* Records to use
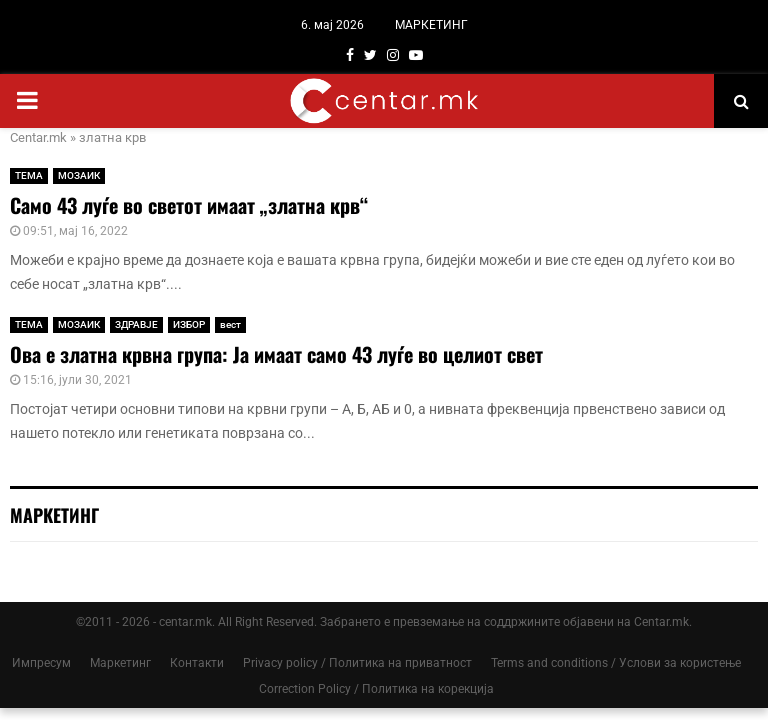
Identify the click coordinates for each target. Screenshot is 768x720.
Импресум (41, 663)
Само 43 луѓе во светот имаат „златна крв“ (189, 205)
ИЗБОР (189, 324)
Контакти (197, 663)
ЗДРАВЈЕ (136, 324)
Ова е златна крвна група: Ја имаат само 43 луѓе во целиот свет (276, 354)
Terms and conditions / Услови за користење (616, 663)
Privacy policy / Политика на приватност (357, 663)
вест (230, 324)
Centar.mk (38, 137)
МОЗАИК (79, 175)
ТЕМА (29, 175)
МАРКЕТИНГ (431, 25)
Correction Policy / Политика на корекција (376, 689)
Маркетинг (120, 663)
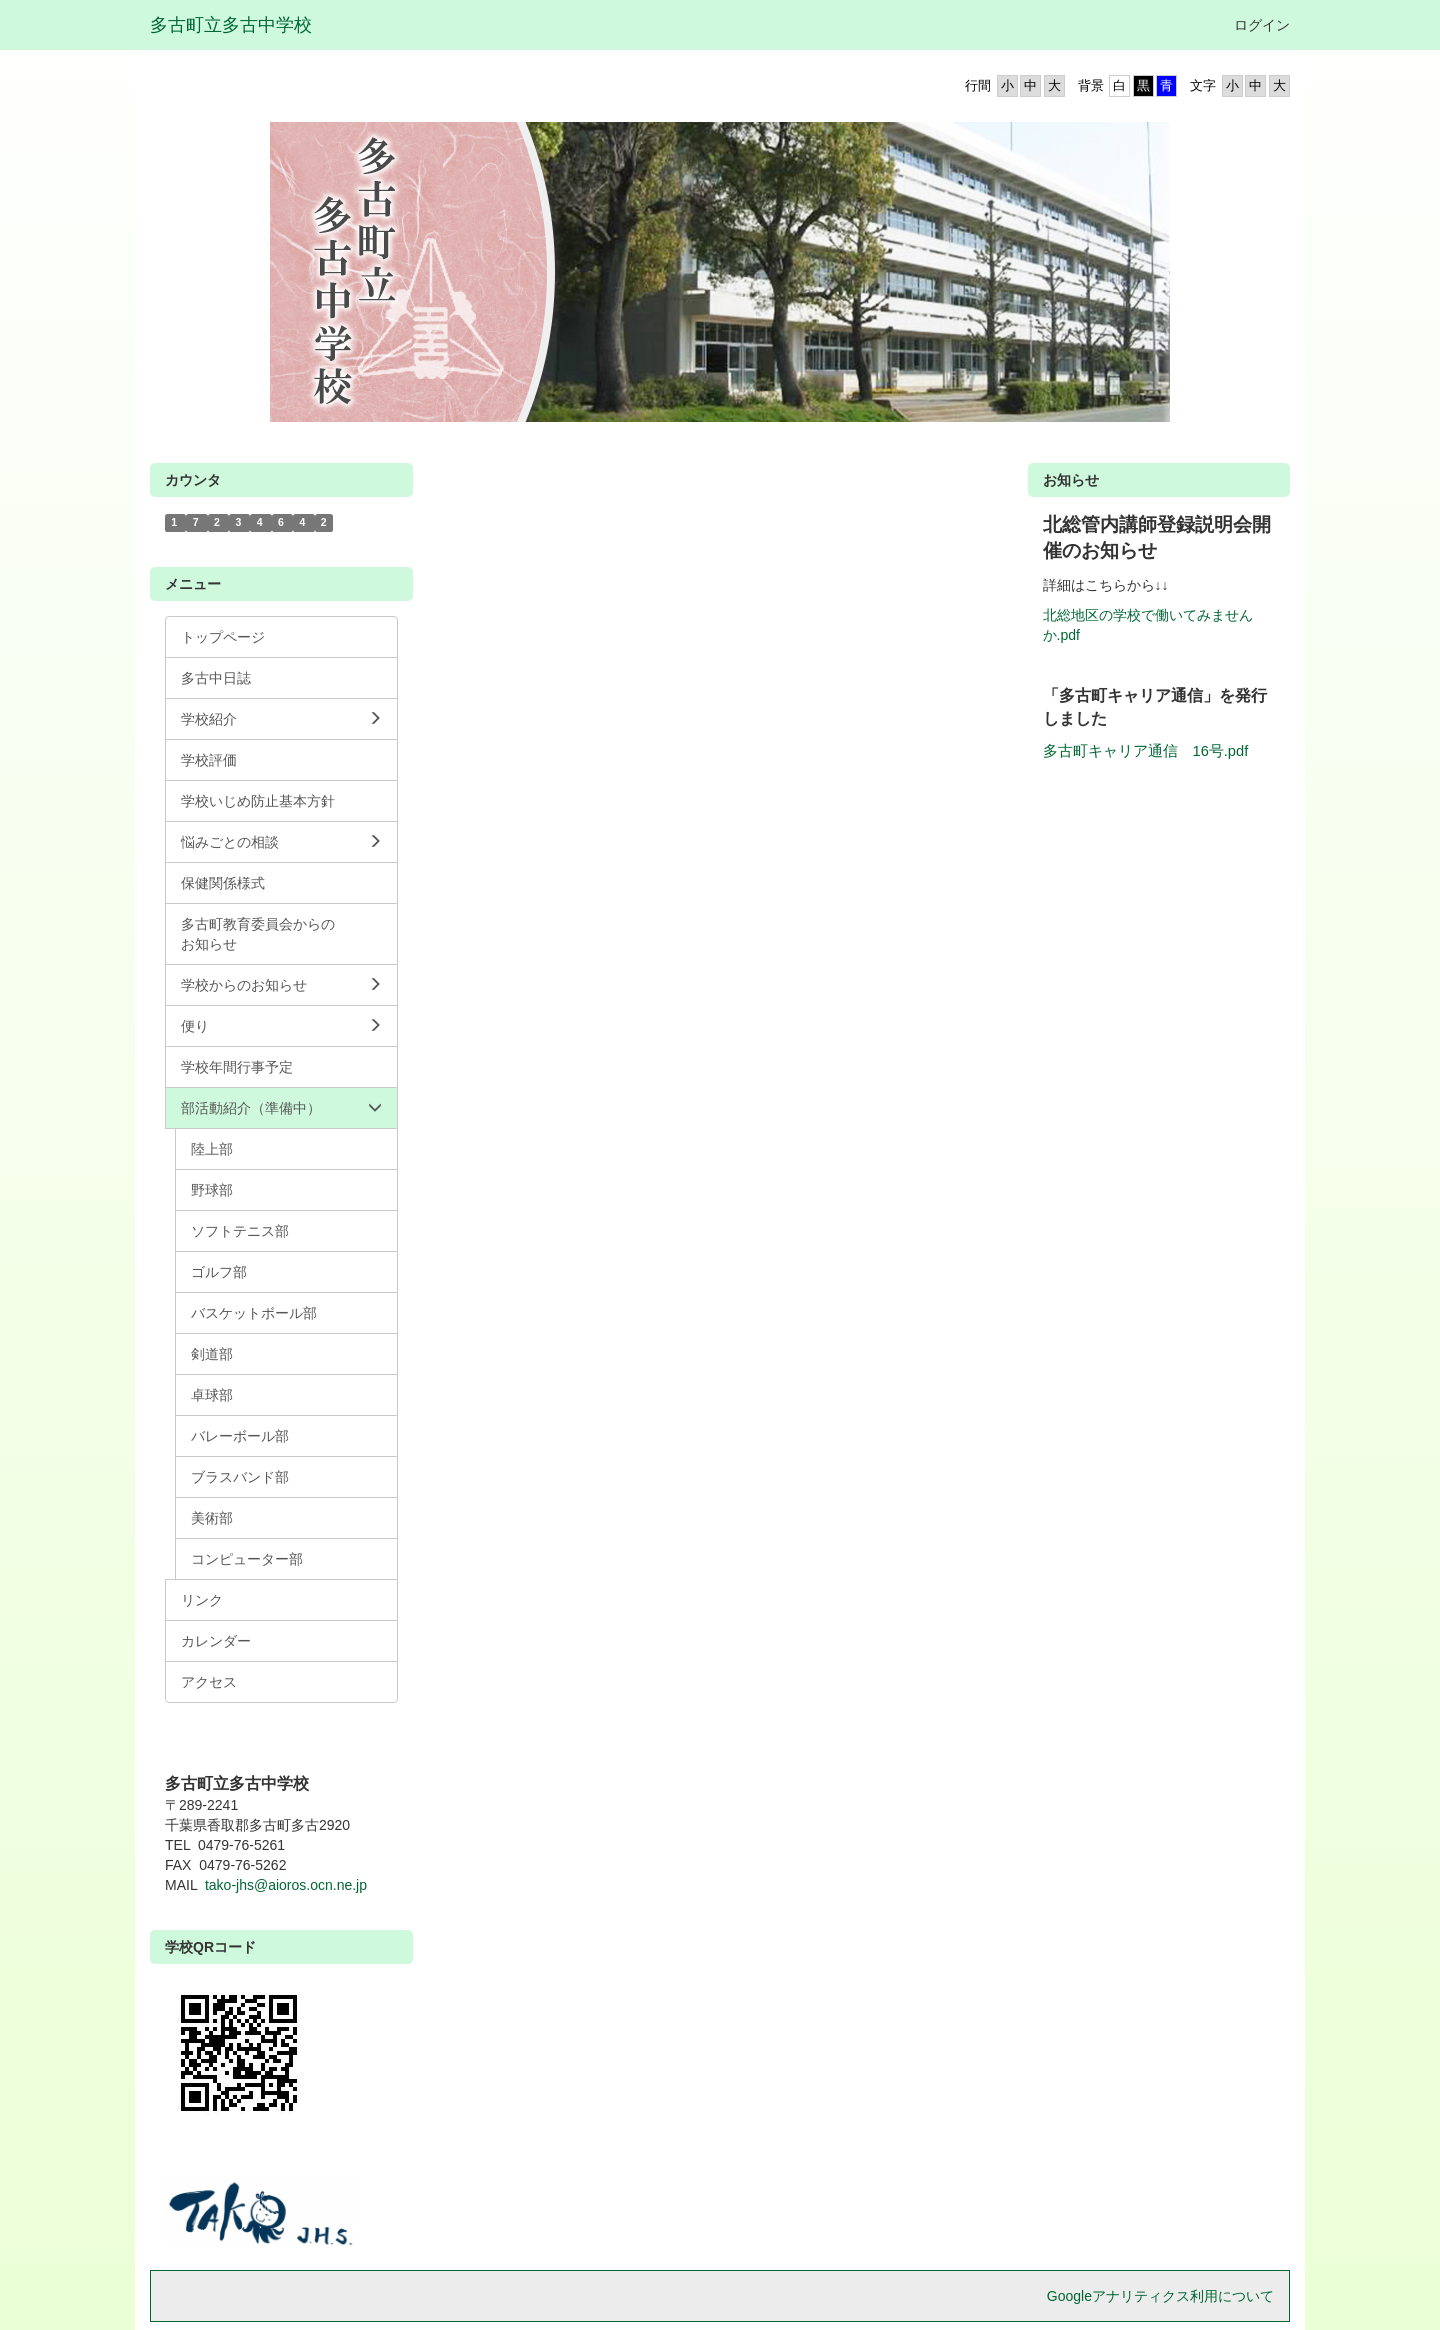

* Task to complete
Find each of the lines above that contains the word "имаат", and copy those lines.

* Solved problem
Само 43 луѓе во светот имаат „златна крв“ (189, 205)
Ова е златна крвна група: Ја имаат само 43 луѓе во целиот свет (276, 354)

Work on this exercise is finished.